An SEC spokesman declined any comment on Warner’s request. Yahoo didn’t immediately respond.
Separately, Warner is developing bipartisan legislation to create a uniform, nationwide data breach standard that requires timely consumer notification of data breaches inside organizations. Several U.S. states have breach notification policies, including California.
Some analysts on Monday said the U.S. needs more authority to force companies to be more responsible and more forthcoming about breaches.

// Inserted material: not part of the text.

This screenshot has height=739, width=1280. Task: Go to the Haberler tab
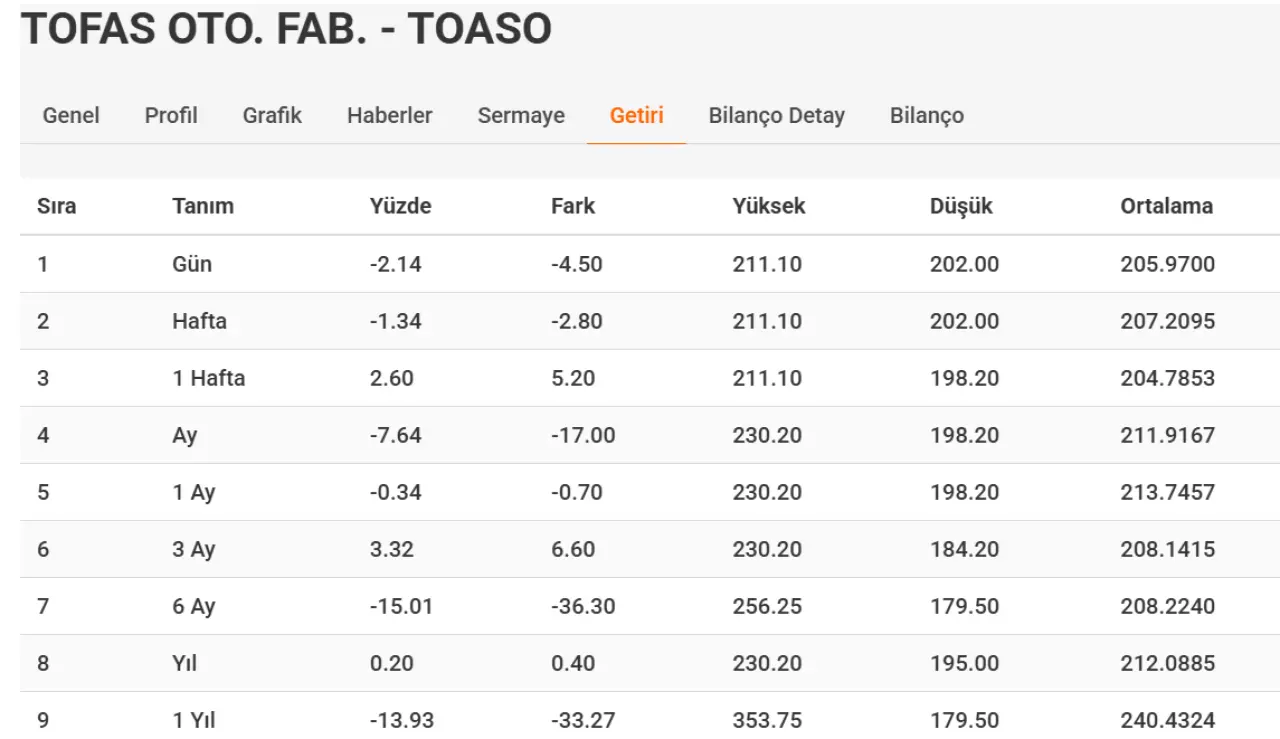(x=390, y=116)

Unless federal authorities get involved, “we will continue to see such egregious breaches, “ said Jack Gold, an analyst at J.Gold Associates. “If Yahoo knew it had been breached and didn’t disclose, it will face mounting criticism and lawsuits, some already started.”
Gold said the concern over Yahoo’s reporting of the breach is “one more reason that I’d argue Verizon should go slow in acquiring Yahoo.”

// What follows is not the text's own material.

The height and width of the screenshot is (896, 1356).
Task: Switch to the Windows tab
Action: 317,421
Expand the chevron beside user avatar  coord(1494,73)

Roger Entner, an analyst at Recon Analytics, last week defended Yahoo, saying the breach was by an unnamed nation-state, which is an attack that can’t be prevented.
Nonetheless, “Yahoo didn’t disclose fast enough nor did it investigate quickly enough with enough vigor,” Entner said. “The breach happened in 2014 and now we find out about it in 2016. The hackers had two years to exploit whatever they found there. That’s a huge problem. Customers need to be informed more quickly so that the hackers cannot use the data for two years before customers know they need to react.”
Entner also put in a plea for two-factor authentication for access to most websites. “A password and challenge question just isn’t safe anymore. All of that has been thoroughly compromised.”
Patrick Moorhead, an analyst at Moor Insights & Strategy said it's unfortunate that because “industry couldn’t regulate itself, Congress feels it needs to get involved … What Yahoo, Google, Facebook, Twitter and Microsoft should do is get together and agree to a [disclosure] standard and keep the government out of it. We don’t need another bloated government organization and should call on industry to self-regulate.”
Avivah Litan, an analyst at Gartner, urged Congress to pass a federal data breach disclosure law. "It’s not clear to me that Yahoo was legally obligated to disclose this breach under one of the many state disclosure laws -- almost every U.S. State has one -- given the type of relatively low-risk data that was stolen," she said.